Prior to the new rule, drivers had been permitted to use the 34-hour restart with no requirement for two overnight rest periods.

Ferro estimated that reducing weekly hours would affect only about 15% of the industry’s drivers.

Although the agency had favored reducing daily driving hours to 10, Ferro said FMCSA did not have enough available science, data and research to put the new limit into the final rule.

“We stated a clear preference for 10 hours, based on analysis and research we had in our hands at the time,” Ferro said. “Working through the process and reaching the final product of a final rule, we again derived a rule — that based on available science, on available data and on available research — with that driving purpose of advancing safety outcomes.”

However, she indicated that the agency is not giving up on conducting more research to justify cutting daily driving hours.

For example, Ferro said, the agency plans to collect and examine data from driver logs on an hour-by-hour basis to measure their relationship to crash information. FMCSA also will examine crash risk after restarts, she said.

The new rule “will make the highways safer for the folks operating and operating around trucks,” Ferro said, adding, “Frankly, the expectations of this rule are that folks can start working on it today.”

“It’s everybody’s personal responsibility to ensure that they’re operating fully rested, fully alert, with full focus on the road and hands on the wheel,” Ferro said. “Employers know that and have an obligation to ensure that their drivers have every opportunity to operate in that manner.”

But the jury is still out on whether truckers will end up back in federal court battling the agency and a group of safety advocates, who could resume an existing lawsuit that has been on hold since 2009.

David Osiecki, senior vice president of policy and regulatory affairs for American Trucking Associations, said that ATA has yet to decide whether it will take the issue to court. That decision could come as soon as February, when ATA’s executive committee meets in Arlington, Va.

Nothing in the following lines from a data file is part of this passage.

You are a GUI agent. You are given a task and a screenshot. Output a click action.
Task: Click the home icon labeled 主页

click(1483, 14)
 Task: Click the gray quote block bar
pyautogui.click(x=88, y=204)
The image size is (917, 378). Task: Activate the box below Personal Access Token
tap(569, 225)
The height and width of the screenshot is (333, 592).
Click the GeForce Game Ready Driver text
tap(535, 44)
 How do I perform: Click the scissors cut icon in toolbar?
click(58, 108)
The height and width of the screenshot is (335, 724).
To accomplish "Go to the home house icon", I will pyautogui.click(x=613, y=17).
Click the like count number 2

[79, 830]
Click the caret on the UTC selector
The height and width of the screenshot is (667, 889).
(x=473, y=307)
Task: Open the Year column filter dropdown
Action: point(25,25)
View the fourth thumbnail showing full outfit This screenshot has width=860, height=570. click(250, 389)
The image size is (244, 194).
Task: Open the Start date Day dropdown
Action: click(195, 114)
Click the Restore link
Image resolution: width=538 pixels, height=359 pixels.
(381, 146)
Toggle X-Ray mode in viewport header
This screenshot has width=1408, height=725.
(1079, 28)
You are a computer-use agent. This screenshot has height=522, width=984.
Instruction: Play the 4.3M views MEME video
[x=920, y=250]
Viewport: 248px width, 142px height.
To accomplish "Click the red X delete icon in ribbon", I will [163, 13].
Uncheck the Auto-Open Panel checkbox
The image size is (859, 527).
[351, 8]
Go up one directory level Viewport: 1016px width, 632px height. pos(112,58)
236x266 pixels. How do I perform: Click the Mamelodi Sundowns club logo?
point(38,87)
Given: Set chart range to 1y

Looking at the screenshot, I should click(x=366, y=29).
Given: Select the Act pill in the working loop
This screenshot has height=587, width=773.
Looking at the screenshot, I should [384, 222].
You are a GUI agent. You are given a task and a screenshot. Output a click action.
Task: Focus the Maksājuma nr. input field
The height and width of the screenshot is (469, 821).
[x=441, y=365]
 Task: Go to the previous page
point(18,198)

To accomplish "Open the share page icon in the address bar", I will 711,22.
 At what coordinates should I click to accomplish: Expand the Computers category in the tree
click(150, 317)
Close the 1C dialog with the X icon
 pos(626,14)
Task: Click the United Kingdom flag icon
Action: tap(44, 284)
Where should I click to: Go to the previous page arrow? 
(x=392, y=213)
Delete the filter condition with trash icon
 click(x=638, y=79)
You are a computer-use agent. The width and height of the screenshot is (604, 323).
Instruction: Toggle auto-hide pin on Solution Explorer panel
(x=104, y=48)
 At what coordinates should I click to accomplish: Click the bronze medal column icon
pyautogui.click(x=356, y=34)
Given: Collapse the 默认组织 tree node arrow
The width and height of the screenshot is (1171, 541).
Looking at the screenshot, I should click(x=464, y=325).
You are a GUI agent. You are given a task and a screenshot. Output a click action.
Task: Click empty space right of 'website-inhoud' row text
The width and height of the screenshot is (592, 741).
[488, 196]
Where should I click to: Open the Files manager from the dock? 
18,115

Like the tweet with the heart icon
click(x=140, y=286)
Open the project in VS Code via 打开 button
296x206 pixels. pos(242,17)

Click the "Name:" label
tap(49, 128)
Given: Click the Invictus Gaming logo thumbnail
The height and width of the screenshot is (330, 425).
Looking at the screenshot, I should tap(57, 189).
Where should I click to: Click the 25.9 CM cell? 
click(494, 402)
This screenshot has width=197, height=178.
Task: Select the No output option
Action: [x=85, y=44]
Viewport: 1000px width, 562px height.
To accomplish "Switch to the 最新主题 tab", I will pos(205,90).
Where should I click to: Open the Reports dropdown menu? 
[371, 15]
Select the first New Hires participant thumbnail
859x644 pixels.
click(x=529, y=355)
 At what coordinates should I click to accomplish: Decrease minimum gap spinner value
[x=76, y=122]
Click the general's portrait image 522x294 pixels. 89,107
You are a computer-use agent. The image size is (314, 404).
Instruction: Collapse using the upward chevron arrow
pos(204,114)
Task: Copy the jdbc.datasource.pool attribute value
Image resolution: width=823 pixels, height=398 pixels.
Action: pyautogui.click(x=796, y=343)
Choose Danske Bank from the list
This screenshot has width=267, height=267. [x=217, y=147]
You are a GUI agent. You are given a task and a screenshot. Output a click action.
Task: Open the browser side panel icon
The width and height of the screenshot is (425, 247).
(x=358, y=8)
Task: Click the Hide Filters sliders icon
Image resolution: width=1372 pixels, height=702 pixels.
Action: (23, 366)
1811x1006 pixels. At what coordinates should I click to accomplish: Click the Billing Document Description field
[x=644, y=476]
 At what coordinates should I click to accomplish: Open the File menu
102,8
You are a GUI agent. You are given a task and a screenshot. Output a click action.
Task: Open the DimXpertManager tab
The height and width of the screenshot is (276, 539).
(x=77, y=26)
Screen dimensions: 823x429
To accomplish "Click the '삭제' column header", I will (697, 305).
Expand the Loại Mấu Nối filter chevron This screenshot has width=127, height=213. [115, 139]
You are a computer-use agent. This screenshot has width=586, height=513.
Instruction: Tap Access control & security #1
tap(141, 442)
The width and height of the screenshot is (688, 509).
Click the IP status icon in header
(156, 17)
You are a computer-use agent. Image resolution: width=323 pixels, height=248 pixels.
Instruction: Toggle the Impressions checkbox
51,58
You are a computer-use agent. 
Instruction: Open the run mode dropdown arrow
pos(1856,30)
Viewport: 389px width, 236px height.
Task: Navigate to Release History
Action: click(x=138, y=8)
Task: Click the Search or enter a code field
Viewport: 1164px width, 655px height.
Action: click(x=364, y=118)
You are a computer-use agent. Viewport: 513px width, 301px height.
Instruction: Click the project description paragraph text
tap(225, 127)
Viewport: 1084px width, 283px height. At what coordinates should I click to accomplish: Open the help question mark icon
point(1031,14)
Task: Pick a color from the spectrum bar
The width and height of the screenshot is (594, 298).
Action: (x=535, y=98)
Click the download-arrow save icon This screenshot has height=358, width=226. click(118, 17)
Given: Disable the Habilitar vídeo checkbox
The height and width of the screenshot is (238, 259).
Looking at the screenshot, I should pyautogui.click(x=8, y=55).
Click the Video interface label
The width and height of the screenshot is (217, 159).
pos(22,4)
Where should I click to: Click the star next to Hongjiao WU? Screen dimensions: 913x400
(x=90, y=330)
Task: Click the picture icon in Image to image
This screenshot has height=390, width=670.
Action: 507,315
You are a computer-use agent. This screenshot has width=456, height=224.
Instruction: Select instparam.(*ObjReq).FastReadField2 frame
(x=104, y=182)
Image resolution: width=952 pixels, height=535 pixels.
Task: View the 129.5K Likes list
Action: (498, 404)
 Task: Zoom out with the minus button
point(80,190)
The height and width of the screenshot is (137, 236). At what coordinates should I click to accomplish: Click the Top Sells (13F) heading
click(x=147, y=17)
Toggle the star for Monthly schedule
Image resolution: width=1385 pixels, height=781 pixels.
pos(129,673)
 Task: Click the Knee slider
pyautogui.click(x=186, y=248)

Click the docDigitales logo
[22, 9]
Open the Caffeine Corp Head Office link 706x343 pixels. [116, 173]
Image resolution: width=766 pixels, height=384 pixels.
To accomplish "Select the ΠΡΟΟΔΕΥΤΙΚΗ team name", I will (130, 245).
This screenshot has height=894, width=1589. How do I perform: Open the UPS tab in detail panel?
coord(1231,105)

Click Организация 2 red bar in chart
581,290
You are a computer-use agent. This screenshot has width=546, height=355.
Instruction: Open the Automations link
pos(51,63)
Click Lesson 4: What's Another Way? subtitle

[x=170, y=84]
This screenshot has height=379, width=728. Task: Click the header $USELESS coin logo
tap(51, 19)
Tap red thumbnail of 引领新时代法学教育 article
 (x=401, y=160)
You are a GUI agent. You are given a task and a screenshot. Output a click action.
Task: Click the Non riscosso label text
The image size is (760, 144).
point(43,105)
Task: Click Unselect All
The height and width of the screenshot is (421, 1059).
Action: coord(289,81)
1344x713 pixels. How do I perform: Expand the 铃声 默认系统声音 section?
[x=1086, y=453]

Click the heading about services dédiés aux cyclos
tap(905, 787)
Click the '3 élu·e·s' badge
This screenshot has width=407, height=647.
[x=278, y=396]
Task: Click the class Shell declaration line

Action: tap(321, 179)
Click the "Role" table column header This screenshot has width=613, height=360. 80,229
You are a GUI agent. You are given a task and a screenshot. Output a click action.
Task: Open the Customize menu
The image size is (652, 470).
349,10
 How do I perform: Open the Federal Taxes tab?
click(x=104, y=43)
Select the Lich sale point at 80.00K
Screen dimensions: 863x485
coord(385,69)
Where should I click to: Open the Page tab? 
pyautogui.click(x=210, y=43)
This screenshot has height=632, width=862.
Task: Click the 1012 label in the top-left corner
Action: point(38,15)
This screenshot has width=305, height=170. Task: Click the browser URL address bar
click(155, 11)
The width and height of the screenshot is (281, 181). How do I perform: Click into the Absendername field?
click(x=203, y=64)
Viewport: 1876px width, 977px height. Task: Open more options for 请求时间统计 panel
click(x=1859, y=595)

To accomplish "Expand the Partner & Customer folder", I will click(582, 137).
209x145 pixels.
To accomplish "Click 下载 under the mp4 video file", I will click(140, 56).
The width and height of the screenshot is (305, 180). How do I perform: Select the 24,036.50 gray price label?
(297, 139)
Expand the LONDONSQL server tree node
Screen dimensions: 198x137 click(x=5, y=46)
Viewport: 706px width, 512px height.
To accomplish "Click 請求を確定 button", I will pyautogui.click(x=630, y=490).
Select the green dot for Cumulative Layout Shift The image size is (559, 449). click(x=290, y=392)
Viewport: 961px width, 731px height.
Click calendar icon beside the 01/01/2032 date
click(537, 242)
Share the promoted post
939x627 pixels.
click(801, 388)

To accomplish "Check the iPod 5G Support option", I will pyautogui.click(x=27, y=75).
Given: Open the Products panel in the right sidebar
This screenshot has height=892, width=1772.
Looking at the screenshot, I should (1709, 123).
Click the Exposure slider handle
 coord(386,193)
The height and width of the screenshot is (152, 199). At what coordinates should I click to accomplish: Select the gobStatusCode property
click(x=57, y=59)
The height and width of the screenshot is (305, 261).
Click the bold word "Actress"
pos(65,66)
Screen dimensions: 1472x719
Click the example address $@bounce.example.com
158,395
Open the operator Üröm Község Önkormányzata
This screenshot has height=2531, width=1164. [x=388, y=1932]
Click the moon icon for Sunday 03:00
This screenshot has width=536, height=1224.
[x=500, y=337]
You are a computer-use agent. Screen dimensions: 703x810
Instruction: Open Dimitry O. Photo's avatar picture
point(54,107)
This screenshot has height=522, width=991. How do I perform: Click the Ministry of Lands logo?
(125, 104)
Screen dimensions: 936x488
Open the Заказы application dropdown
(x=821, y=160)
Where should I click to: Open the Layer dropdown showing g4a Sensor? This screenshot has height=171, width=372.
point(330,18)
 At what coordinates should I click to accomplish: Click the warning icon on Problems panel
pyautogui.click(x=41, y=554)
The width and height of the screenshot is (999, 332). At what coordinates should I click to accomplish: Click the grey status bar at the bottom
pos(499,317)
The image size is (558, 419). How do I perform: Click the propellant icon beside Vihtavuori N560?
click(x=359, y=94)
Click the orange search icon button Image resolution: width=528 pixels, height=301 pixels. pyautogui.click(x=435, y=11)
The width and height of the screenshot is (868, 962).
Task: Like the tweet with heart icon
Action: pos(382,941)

During a telephone conference call on Jan. 13, members of ATA’s hours-of-service subcommittee expressed concerns about the rule’s restart provision, Osiecki said.

“The concern seems to center around dedicated operations within truckload fleets,” he said. “Normally, those are pretty tightly engineered runs and routes. Based on the current engineering of those routes, when you overlay this new rule, we’re hearing, for example, anywhere from a 1% negative productivity impact to upwards of 10% to 12%.”

The interest groups that have successfully challenged the rule in federal court have indicated disappointment with FMCSA’s not reducing daily driving limits to 10 hours but have yet to reveal if they will take additional actions in court.

On Jan. 23, lawyers for both sides are to file progress reports on the settlement agreement in the U.S. Court of Appeals for the District of Columbia Circuit.

Osiecki said ATA members also had concerns about the rule’s new requirement that a driver go no longer than eight hours without a 30-minute rest break.

“There was a bit of a concern that we’re hearing about the length of the break,” Osiecki said. “There’s a wish that it be more flexible”

The potential effect the 34-hour restart could have on operational efficiency also tops the list of concerns for tank truck operators, said John Conley, president of the National Tank Truck Carriers.

“Our longhaul fleets in food and chemical service are concerned about parking availability for drivers who need to put in the two 1 a.m. to 5 a.m. periods while on the road,” Conley wrote in a Jan. 17 newsletter to NTTC members. “There is already a shortage of safe and secure parking places, and this requirement is likely to increase the challenge of drivers finding parking during those high-demand time periods.”

Henry Jasny, co-counsel for plaintiffs Public Citizen and Advocates for Highway and Auto Safety, said his clients have yet to decide whether they will pursue further legal action.